Very nice collection!!


----------



## BeachBum2012 (Jan 16, 2010)

That is an awesome collection. Looks clean and well maintained too.


----------



## Green_Flash (Apr 15, 2012)

This is awesome.

Where did you buy some of these from? 

A single source?


----------



## Centromochlus (May 19, 2008)

Thanks guys! 

I'm hoping to get as many more as i can fit in the top tank. The bottom tank is pretty much full at this point. I can probably fit another 20-25 up there. I'd really like to get my hands on some of the B. brownie variants, among many others. Just need to recoup some funds.


----------



## ikuzo (Jul 11, 2006)

dude i'm from indonesia and i don't have this kind of collection
must have cost you a lot
thumbs up!!

question : 
with that high level of water, do you have algae or fungus problem?


----------



## Centromochlus (May 19, 2008)

ikuzo said:


> dude i'm from indonesia and i don't have this kind of collection
> must have cost you a lot
> thumbs up!!
> 
> ...


Haha, thanks man! I do have a LOT of money invested in these, but to me, it's well worth it... my parents and brother think i'm crazy, but hey, i'm happy! :smile:

The water level is typically not as high as shown in the photos. Since the water added by the misting is more than the amount of water that evaporates on a daily basis, i usually remove ~30-40% of the water weekly, but i've just been lazy. I have noticed that in one of the pots, there is quite a bit of cyano bacteria/blue-green algae accumulating on top of the soil. I really should keep the water lower. I might try cutting down the misting schedule to 5 times per day (30 seconds each) instead of 8. Or maybe just cut the misting time down to 15 seconds. That might help.


----------



## sumer (Feb 6, 2010)

> Haha, thanks man! I do have a LOT of money invested in these, but to me, it's well worth it... my parents and brother think i'm crazy, but hey, i'm happy!

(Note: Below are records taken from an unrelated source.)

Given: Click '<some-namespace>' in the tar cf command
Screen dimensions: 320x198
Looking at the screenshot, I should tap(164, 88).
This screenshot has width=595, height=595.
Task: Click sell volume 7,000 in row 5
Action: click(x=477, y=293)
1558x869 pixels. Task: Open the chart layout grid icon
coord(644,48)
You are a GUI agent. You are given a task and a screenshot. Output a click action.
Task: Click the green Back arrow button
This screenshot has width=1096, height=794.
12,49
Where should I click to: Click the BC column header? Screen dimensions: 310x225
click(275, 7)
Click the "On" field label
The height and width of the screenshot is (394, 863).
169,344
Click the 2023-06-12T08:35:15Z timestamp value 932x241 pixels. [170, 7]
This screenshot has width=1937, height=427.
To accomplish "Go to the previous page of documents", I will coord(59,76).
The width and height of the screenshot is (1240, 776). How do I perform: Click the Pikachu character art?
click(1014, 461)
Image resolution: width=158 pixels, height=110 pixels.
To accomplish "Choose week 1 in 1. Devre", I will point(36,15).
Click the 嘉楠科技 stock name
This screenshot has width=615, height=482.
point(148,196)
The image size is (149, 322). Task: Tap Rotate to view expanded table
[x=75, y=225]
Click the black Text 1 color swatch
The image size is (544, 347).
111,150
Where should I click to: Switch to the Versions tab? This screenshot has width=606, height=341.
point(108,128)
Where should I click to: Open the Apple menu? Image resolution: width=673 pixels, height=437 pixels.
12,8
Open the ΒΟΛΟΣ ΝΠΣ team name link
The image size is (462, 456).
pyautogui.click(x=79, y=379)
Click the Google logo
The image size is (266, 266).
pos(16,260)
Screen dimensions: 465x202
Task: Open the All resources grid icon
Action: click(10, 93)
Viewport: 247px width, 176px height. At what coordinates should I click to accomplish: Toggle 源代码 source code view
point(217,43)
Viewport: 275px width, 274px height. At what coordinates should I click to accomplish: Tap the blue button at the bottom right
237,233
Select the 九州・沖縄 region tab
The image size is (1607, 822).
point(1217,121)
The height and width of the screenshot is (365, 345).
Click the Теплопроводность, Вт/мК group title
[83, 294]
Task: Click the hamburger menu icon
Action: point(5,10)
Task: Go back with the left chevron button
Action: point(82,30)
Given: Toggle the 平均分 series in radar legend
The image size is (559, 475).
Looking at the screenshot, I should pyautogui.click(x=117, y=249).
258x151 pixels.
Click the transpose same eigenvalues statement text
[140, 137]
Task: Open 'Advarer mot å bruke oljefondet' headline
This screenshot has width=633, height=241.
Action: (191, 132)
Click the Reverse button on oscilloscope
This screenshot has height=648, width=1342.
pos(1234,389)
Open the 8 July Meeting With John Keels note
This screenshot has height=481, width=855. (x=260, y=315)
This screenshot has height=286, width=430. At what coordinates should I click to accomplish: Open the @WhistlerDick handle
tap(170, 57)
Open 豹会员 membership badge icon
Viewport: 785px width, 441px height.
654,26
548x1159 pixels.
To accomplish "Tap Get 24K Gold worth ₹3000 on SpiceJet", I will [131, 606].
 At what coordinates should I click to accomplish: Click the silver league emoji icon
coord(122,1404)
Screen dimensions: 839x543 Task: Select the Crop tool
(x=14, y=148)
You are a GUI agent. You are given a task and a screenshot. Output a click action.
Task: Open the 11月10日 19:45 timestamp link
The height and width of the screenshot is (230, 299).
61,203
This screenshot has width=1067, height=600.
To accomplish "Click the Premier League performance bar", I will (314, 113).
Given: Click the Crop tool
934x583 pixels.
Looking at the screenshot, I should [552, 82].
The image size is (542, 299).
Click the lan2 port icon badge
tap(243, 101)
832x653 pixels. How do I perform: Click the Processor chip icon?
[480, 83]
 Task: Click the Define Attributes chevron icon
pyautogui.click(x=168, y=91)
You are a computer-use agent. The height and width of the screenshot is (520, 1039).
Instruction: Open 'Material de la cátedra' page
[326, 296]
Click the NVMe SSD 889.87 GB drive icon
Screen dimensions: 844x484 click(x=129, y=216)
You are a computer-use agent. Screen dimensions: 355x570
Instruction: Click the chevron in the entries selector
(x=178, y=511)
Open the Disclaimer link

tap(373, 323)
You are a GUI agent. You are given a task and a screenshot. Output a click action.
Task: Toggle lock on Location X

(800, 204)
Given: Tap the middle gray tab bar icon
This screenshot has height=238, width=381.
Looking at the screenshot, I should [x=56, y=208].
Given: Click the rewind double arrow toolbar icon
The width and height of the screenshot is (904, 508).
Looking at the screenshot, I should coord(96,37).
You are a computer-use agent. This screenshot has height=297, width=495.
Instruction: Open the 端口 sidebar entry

Man.. an awesome collection and even more awesome attitude 
Great !


----------



## UDGags (Sep 13, 2009)

Any updates on how they are all doing?


----------



## Centromochlus (May 19, 2008)

UDGags said:


> Any updates on how they are all doing?


Everything is doing great! I added a few new plants to my collection, thanks to one of my good friends. 

Bucephalandra 'Sabal'
Bucephalandra 'North Sanggau'
Cryptocoryne bullosa 'Maradong'
Cryptocoryne 'Kota Tinggi'
Cryptocoryne yujii 'Durin'
Cryptocoryne longicauda 'Sri Aman'
Cryptocoryne 'Pangkalpinang'
Cryptocoryne auriculata 'Maradong'
Furtadoa 'Padang'
Schismatoglottis petradoxa 'Betong'

I'm quickly running out of real estate in my tank for more plants. The bottom tank is full, and the top tank has room for 13 small plants and 2 small plants. I'm thinking about setting up another 20L on the top of the rack, but i haven't decided yet.


----------



## tropicalmackdaddy (Mar 7, 2012)

Wow amazing collection. 
do they grow at any reasonable growth rate that they can be split into new plantlets? 
ive always wondered if the majority of the buces in the US were tank grown or found in the wild


----------



## Trail_Mix (May 17, 2011)

This is an awesome collection! I'm going for something like this myself, can't wait to see how this develops!


----------



## hydrophyte (Mar 1, 2009)

This is for sure really awesome. Do you have any picture updates?


----------



## Centromochlus (May 19, 2008)

Quick update:
I am up to 52 different Bucephalandra varieties, and have officially run out of room in my tanks! I am considering setting up a THIRD 20 gallon long tank that i would place on the top shelf of the rack. I would move all of the large plants (mainly Schismatoglottis, Homalomena, and Cryptocoryne species) plus the stem plants and larger Bucephalandras to this new tank. This would free up 22 spots for smaller Bucephalandras (trust me, i have my eye on plenty more!).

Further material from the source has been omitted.